About this exercise
Find the "1166x392 pixels." line in the records below and repeat it and every later line exactly, up to the last; do not include pictures.

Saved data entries
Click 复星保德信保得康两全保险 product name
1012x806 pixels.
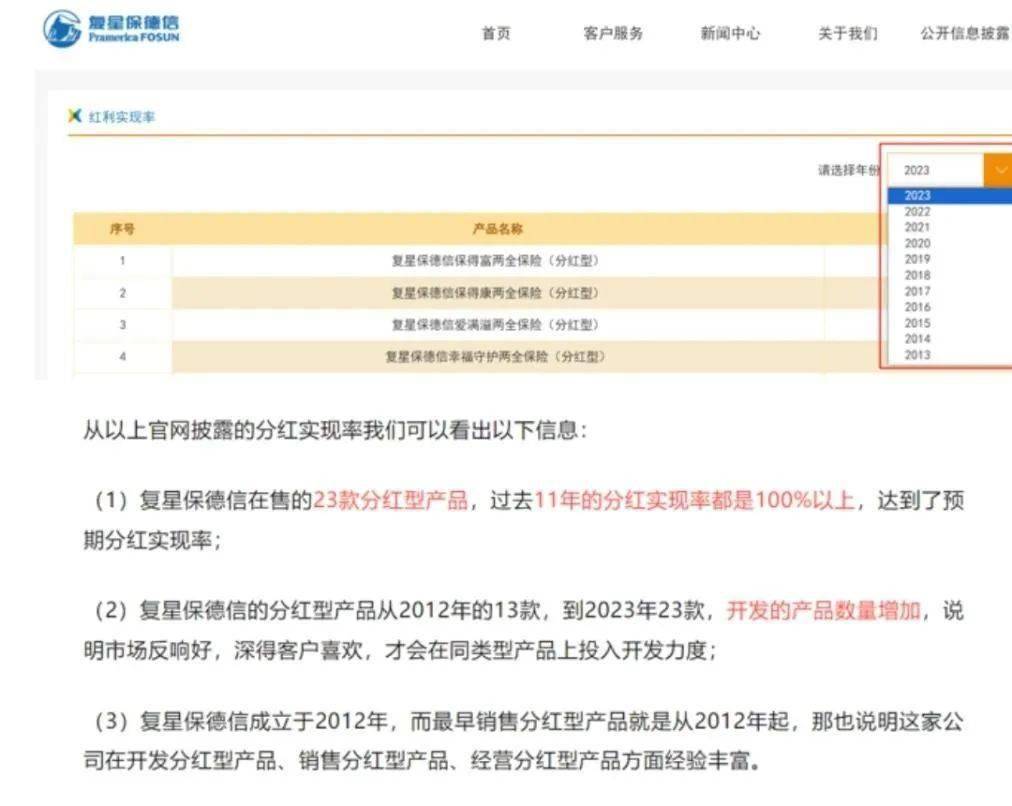[495, 293]
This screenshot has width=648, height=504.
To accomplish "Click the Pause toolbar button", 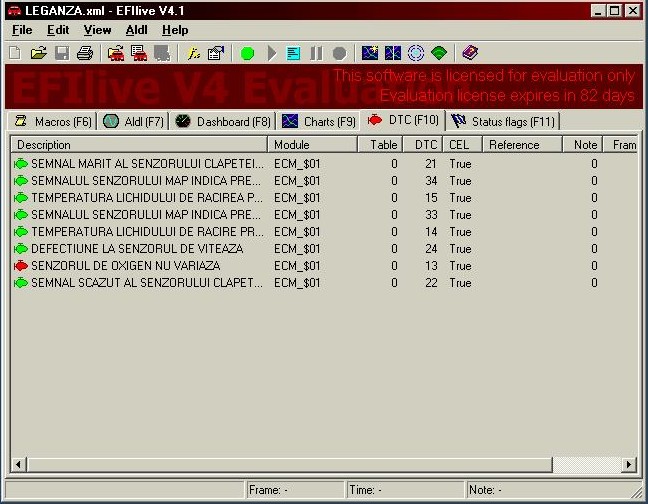I will (x=317, y=53).
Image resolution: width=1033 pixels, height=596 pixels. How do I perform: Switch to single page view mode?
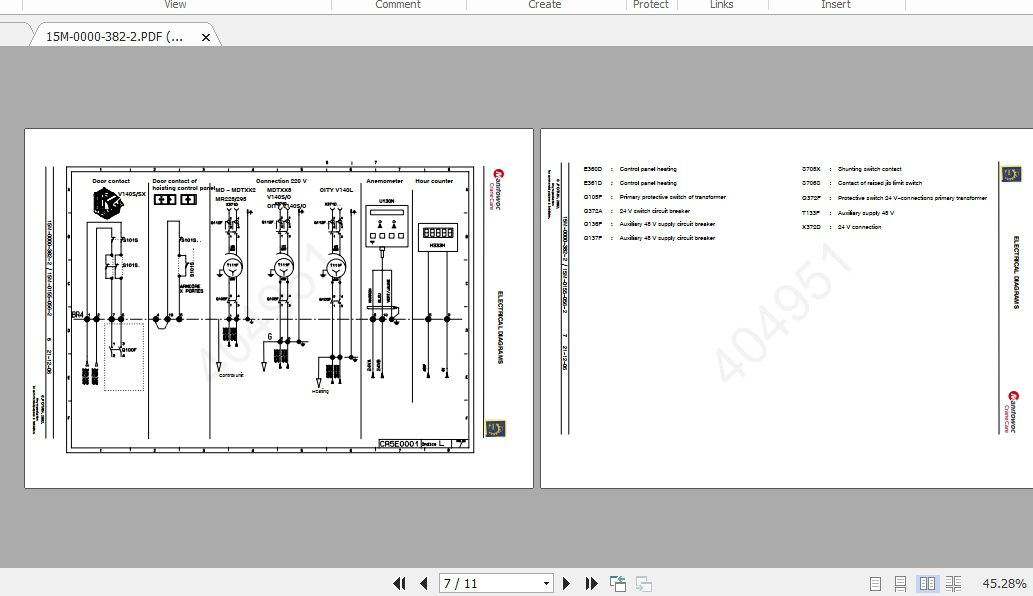[875, 583]
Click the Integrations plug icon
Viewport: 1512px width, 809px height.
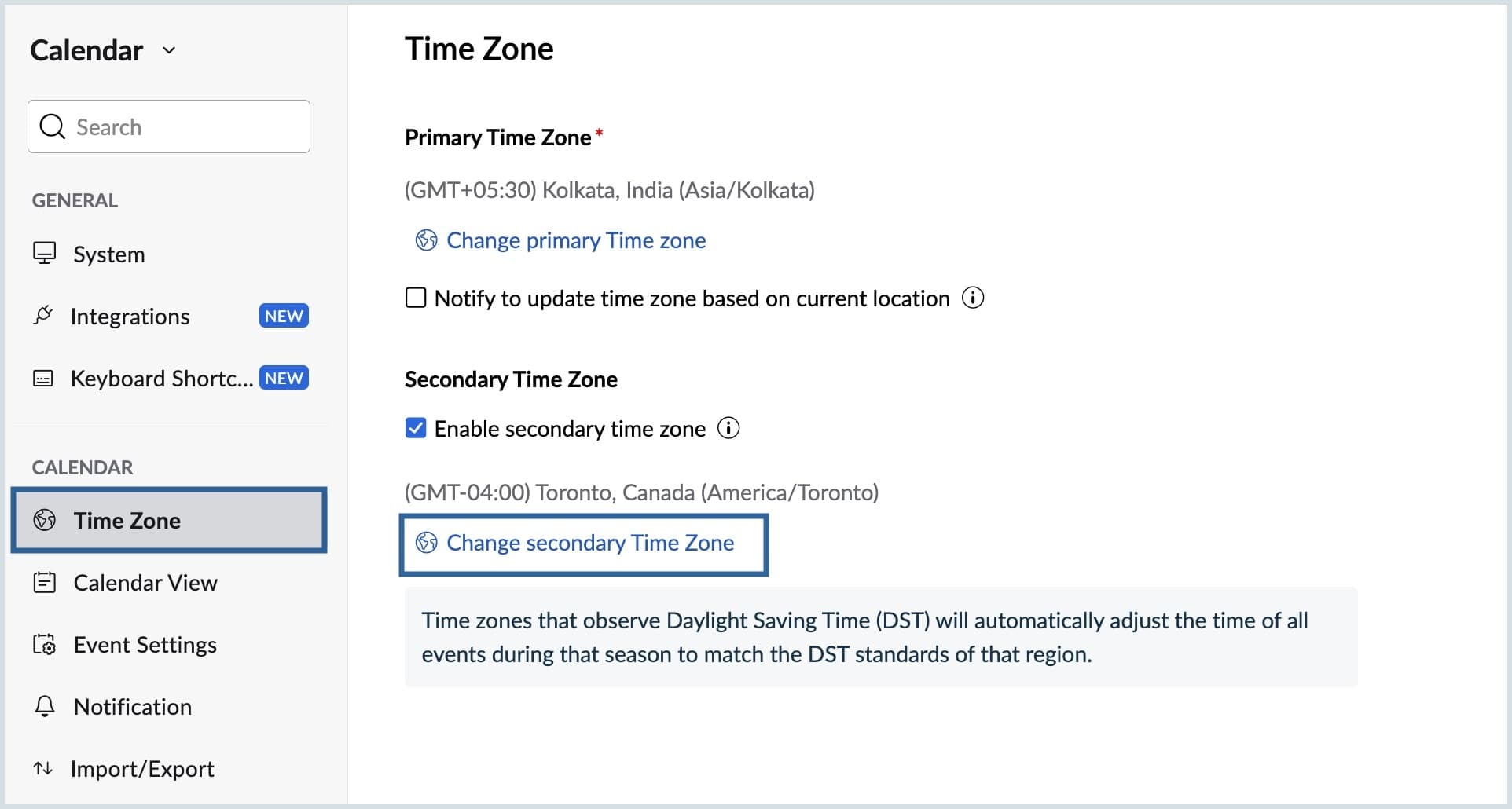(x=43, y=316)
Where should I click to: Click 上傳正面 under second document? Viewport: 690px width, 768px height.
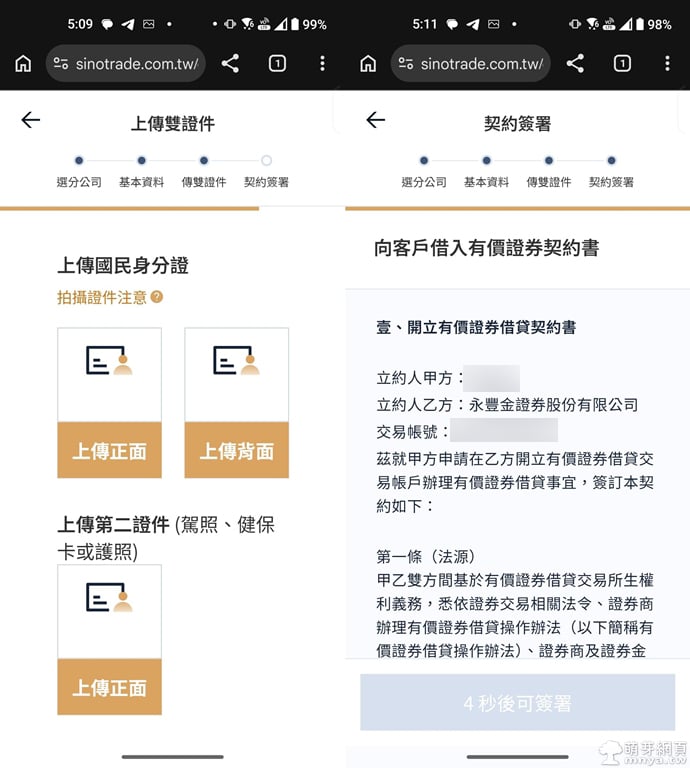(109, 687)
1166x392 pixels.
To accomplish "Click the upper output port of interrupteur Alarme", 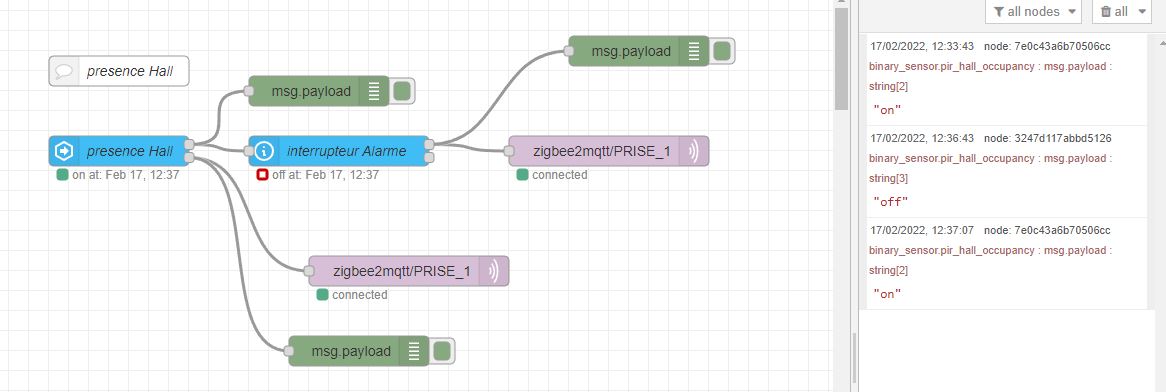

Solution
1166x392 pixels.
To accomplish "Click the upper output port of interrupteur Alarme", 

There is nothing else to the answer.